_YOUR TASK_:
Could you repeat the listing lines word for word, starting at "Click the 18:10 time next to 'Trovato nulla?'" and ending at "[x=474, y=772]", with both of those lines included and the pictures left out?

_GIVEN DATA_:
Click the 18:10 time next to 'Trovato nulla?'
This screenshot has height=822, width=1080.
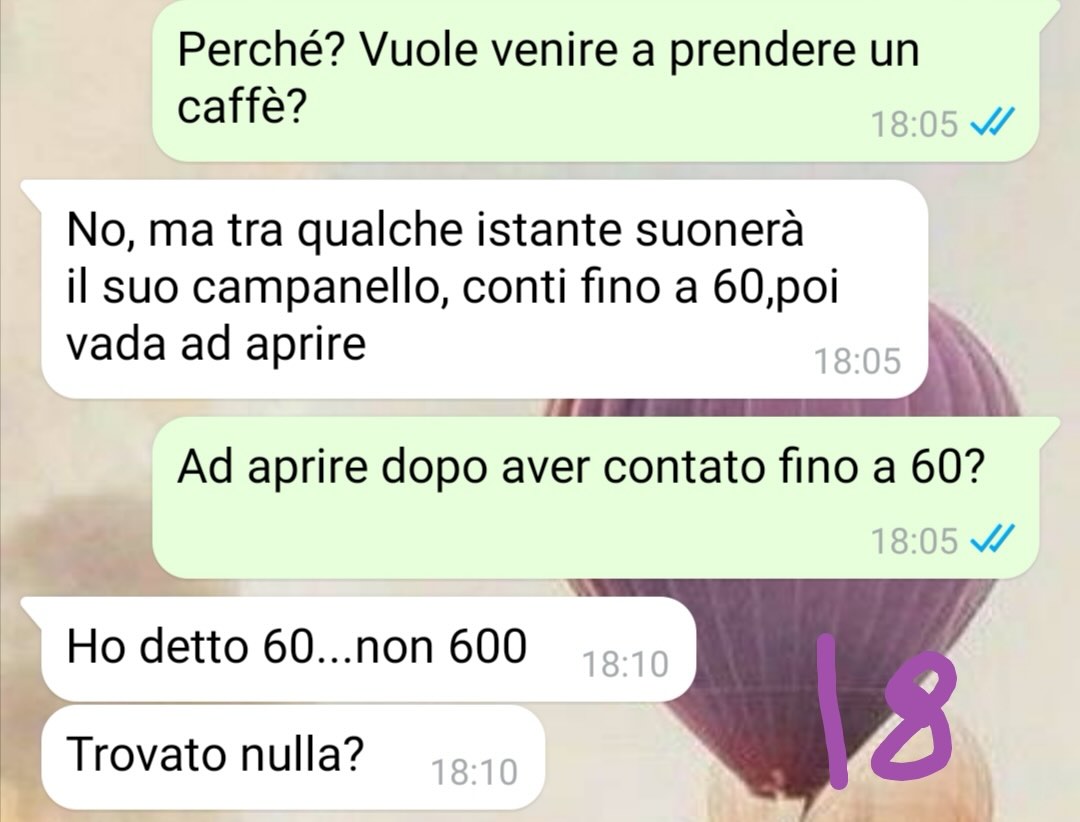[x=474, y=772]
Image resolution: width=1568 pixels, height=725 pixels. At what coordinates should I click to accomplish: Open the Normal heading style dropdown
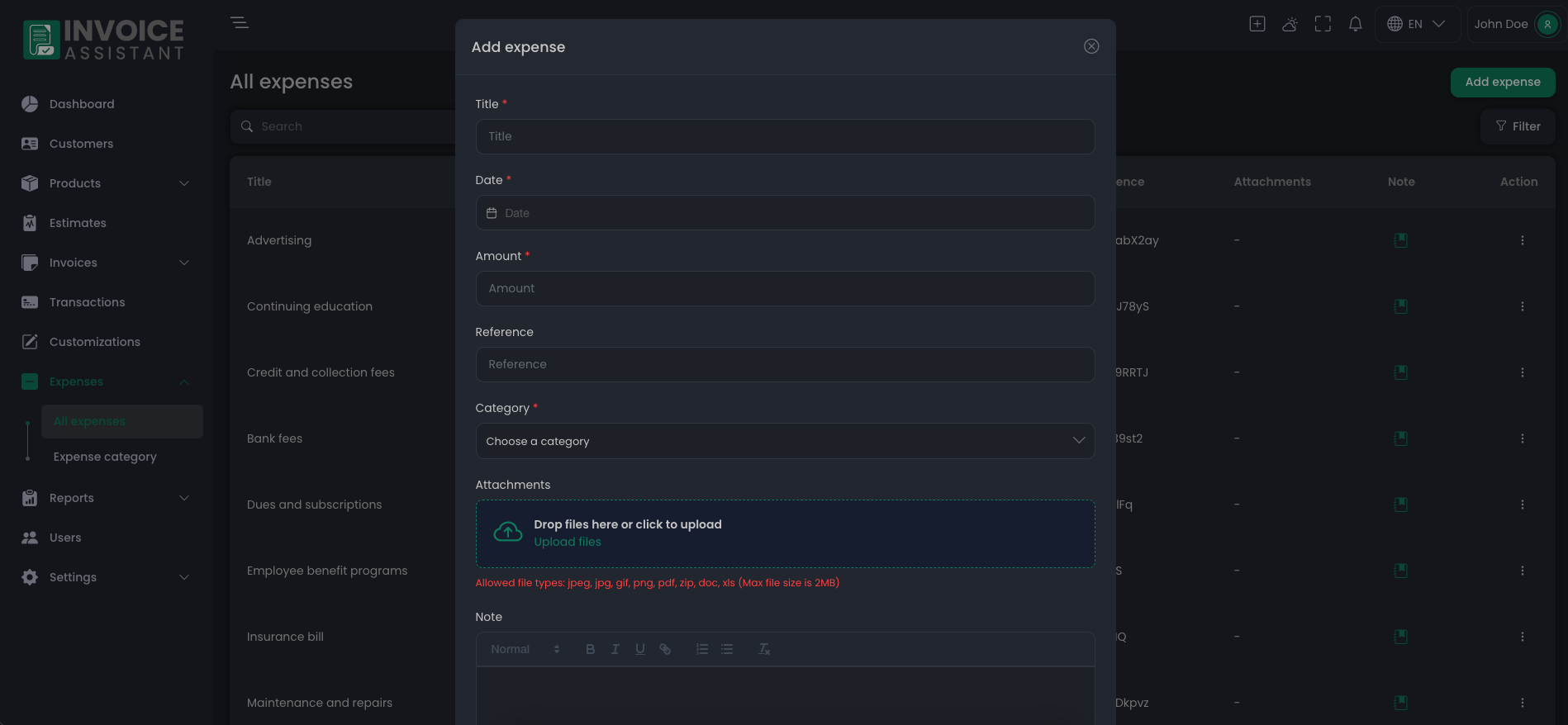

...

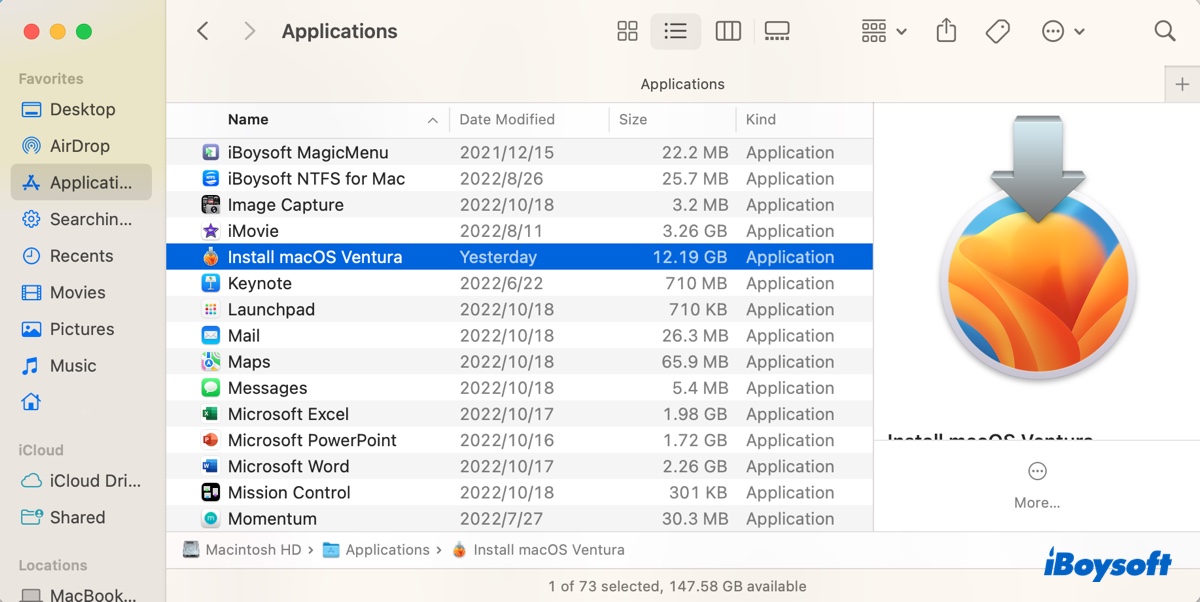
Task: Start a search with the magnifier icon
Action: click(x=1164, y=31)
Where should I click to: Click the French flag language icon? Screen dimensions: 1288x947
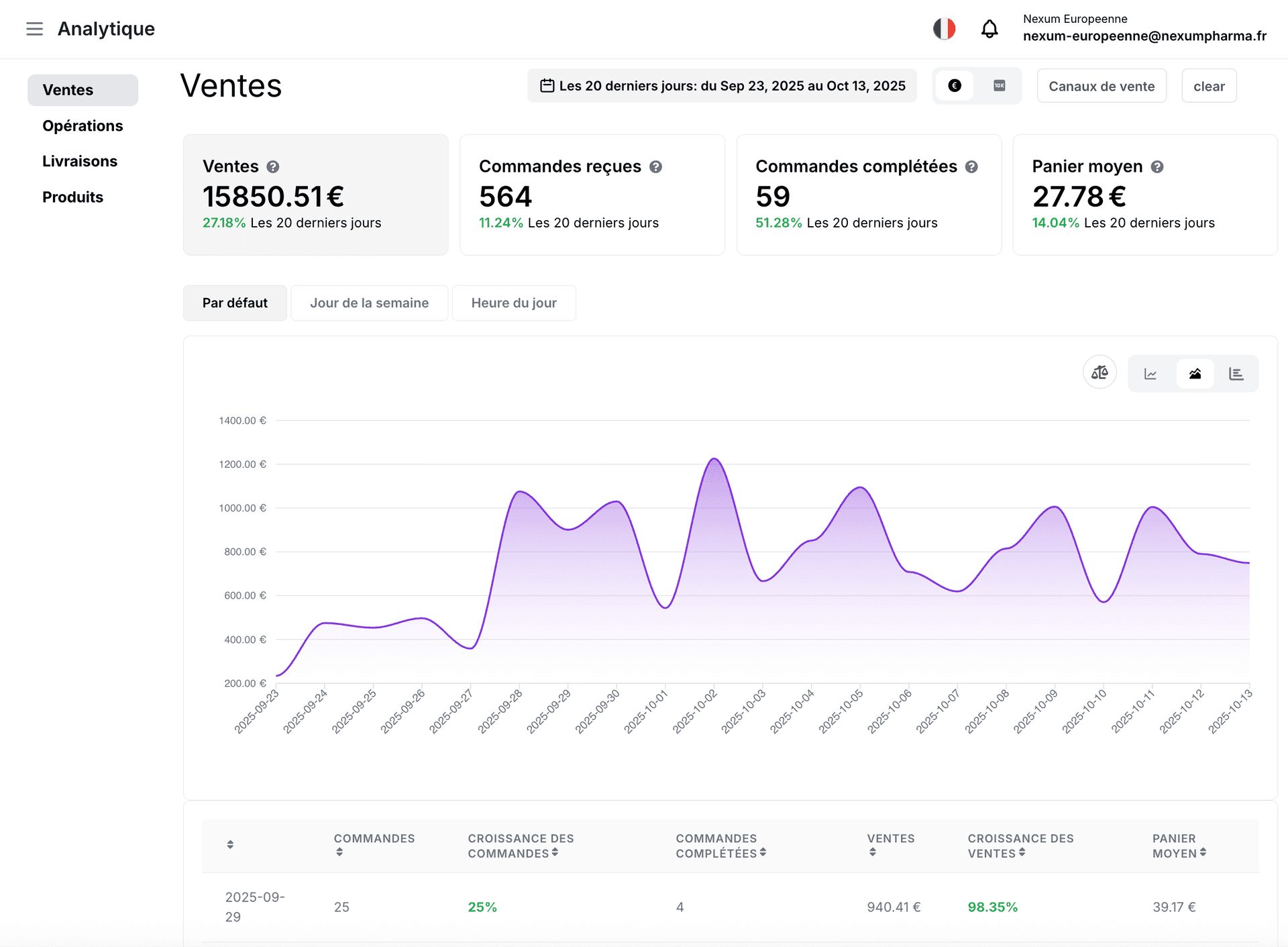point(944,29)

_OUTPUT BELOW_:
Click the 18:10 time next to 'Trovato nulla?'
This screenshot has height=822, width=1080.
[x=474, y=772]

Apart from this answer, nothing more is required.